• **Text passage**
☆ ☆ ☆ ☆ ☆
Sunday, January 22, 2006

Here We Go

A little tumult in the brain today.

And what else to do but publicize it to everyone? (To Lynn's confusion, which is, of course, a valid reason to do it.)

A history of a mild panic attack:

My teacher of all things Islamic asked me to meet her at a forum she was presenting at this morning on cross-religion communication, since she knew she would be late to Sunday school. I hopped into my little car and drove the hour into Charlottesville, and followed the directions until I arrived at an Episcopal Church where the parishioners were shifting between services.

I sat in my car, paralyzed.

From my musical experiences in high school, I've been in countless different denominations (and non-denominations) of churches. Everyone in their dressy clothes, dragging the children off to church, was about the most normal scene I could imagine.

Except that I now had no place in it. I watched a woman in a knee-length skirt walk by. A woman with her dark hair tied up in a pony tail. All the while, I stared at the hijab, carefully folded on the passenger seat (I haven't figured out how to actually drive a car and see while wearing one.) I don't normally wear the hijab, except to prayer and Sunday school. In some way, this has made me feel increasingly like a fraud, as if this particular part of my life is compartmentalized into a few hours here and there.

I didn't know exactly where I was supposed to meet my teacher. And I couldn't decide whether I should put on the hijab and go out into a crowd of Christians and, in some sense, publicly expose myself, or if I should keep my hair uncovered and demonstrate how I truly act in the world.

In the end, I pulled up the hood of my coat tightly, so that I could fit in as anyone, and walked up to the church to investigate. I didn't find my teacher after all, and drove off relatively unscathed to school--unless, of course, you consider that I started crying so much that I had to actually pull off to the side of the road on the way there. I've always been one for melodrama, but in that moment I had absolutely no idea who I was and where I fit into the world.

I'm still floating a bit in that stratosphere, hours later.
☆ ☆ ☆ ☆ ☆
• **Supplied entries**
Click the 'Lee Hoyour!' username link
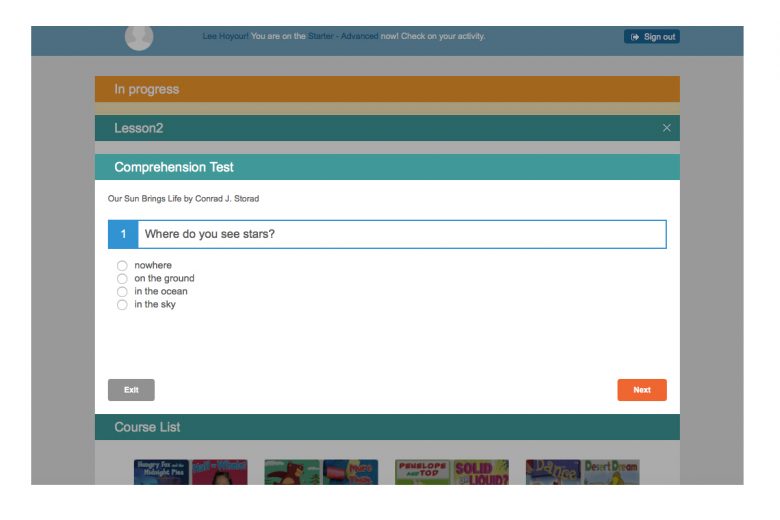Viewport: 780px width, 520px height. click(225, 37)
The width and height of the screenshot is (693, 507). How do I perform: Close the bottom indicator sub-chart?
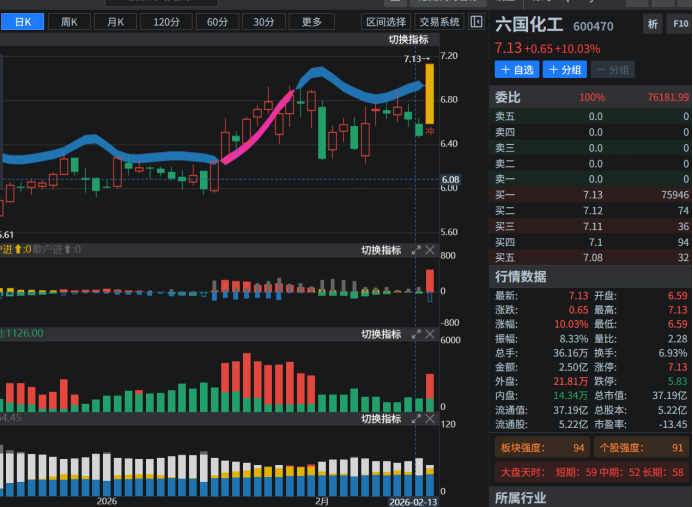pyautogui.click(x=431, y=418)
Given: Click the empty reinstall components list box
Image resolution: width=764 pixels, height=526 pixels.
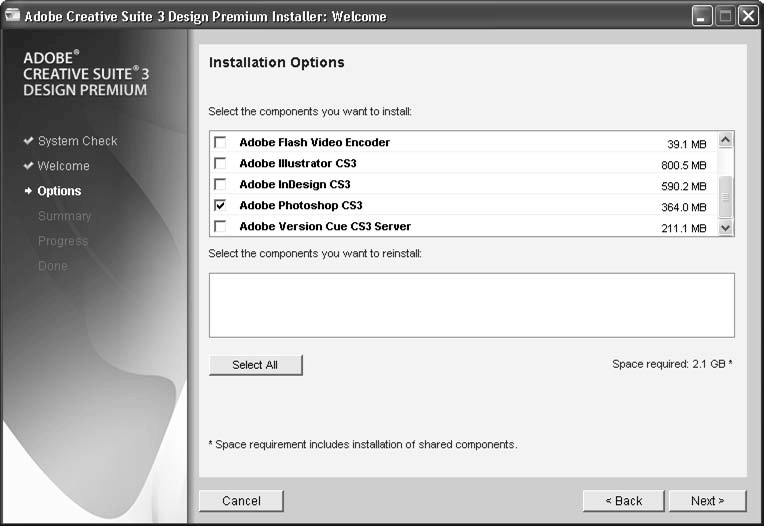Looking at the screenshot, I should point(471,305).
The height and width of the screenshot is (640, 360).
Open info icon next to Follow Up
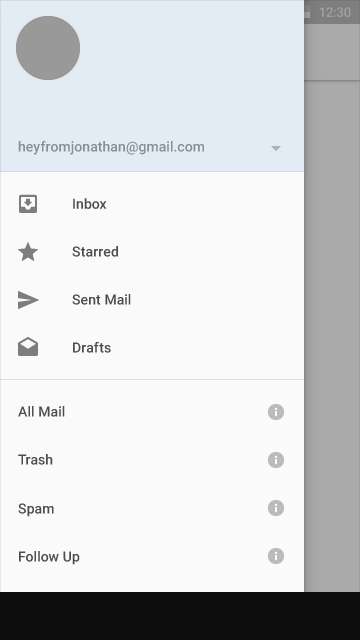tap(276, 556)
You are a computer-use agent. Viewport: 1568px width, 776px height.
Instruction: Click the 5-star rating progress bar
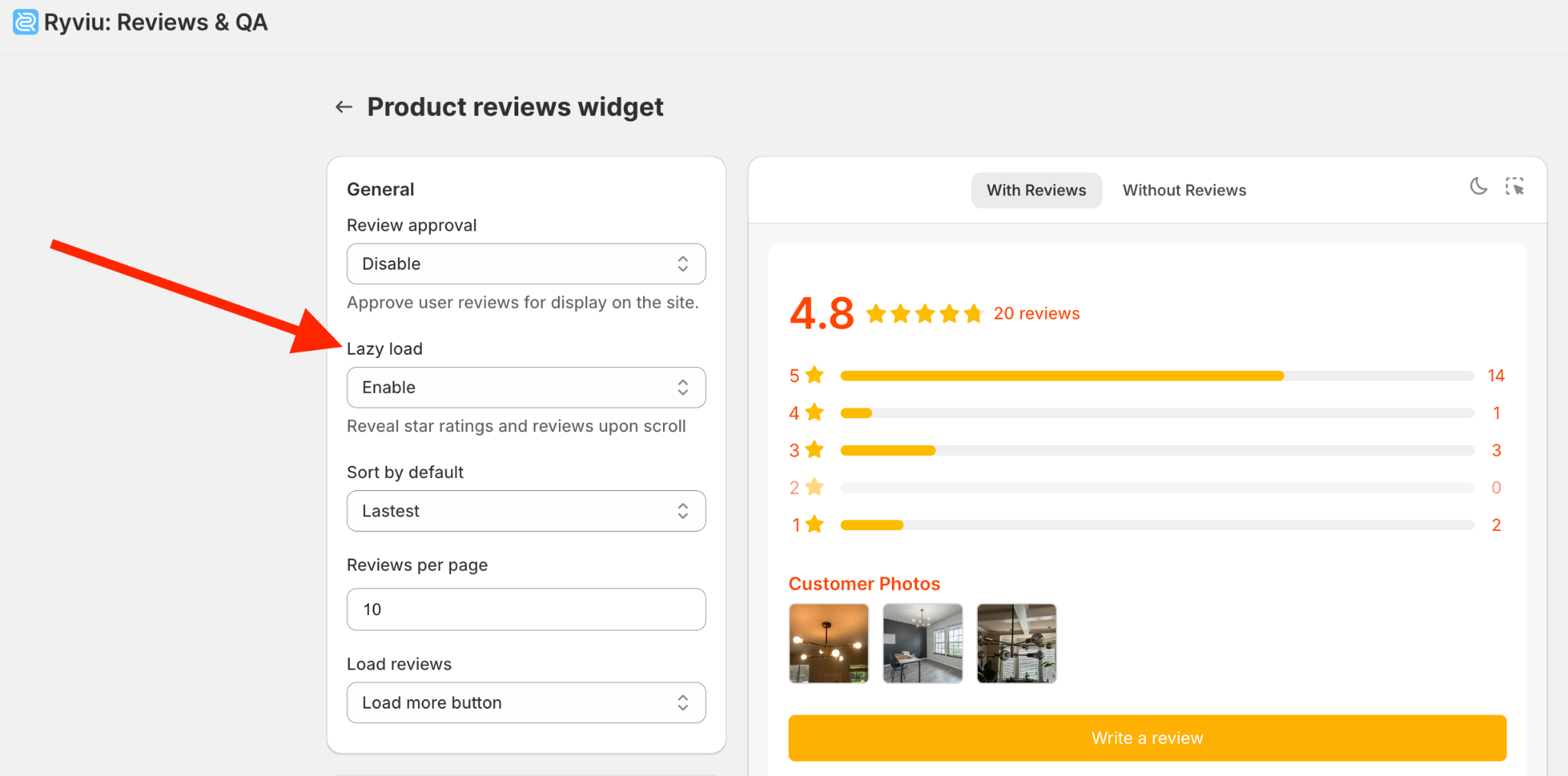click(x=1157, y=375)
☆ ☆ ☆ ☆ ☆
• **Apply what you read**
A. Decide whether each statement agrees with the blog post about the hijab, answering yes or no and quoting the words from the blog post that settle it. (i) The writer usually wears the hijab only to prayer and Sunday school. (ii) The writer met the teacher at the church. (iii) Getting to Charlottesville took about an hour by car.
B. Extend the blog post about the hijab, picking up after its final sentence.
The data above plays no role in what follows.

• **Expected outputs**
A.
(i) Yes: "I don't normally wear the hijab, except to prayer and Sunday school."
(ii) No: "I didn't find my teacher after all"
(iii) Yes: "drove the hour into Charlottesville"

B.
I thought certainly that watching the Steelers game would help, but it didn't.

I'm sure that it does not goes without saying--so I'll say it--that a certain object of my affections did finally drag himself home about two weeks ago. I don't know how to make that into a newsflash that's worthy of your reading time (both of you). And it's hard to be truly excited, since the only pleasure I've extracted from it has been talking to him on the phone. A sweet luxury to hear his voice after five months, but no substitute for actually seeing him. And I have no idea when that will happen.

At the very least, I'm less of a mess than I would be if I had not intrepidly ventured to Pittsburgh last weekend, camping out on the floors of various kind friends, and partaking of a marvelous dinner at sster's home. For a moment, I looked out at the world around me--a world of writers and familiar streets--and I could see, if only for a few days, somewhere that I belonged without question.

Possible commentary starters:

1. Do I need a therapist?
2. Do you think the Steelers will win the Super Bowl?
3. Am I overreacting to my own sense of displacement?

3 comments:

Steve said...

Might I suggest a cheese grater?

Anonymous said...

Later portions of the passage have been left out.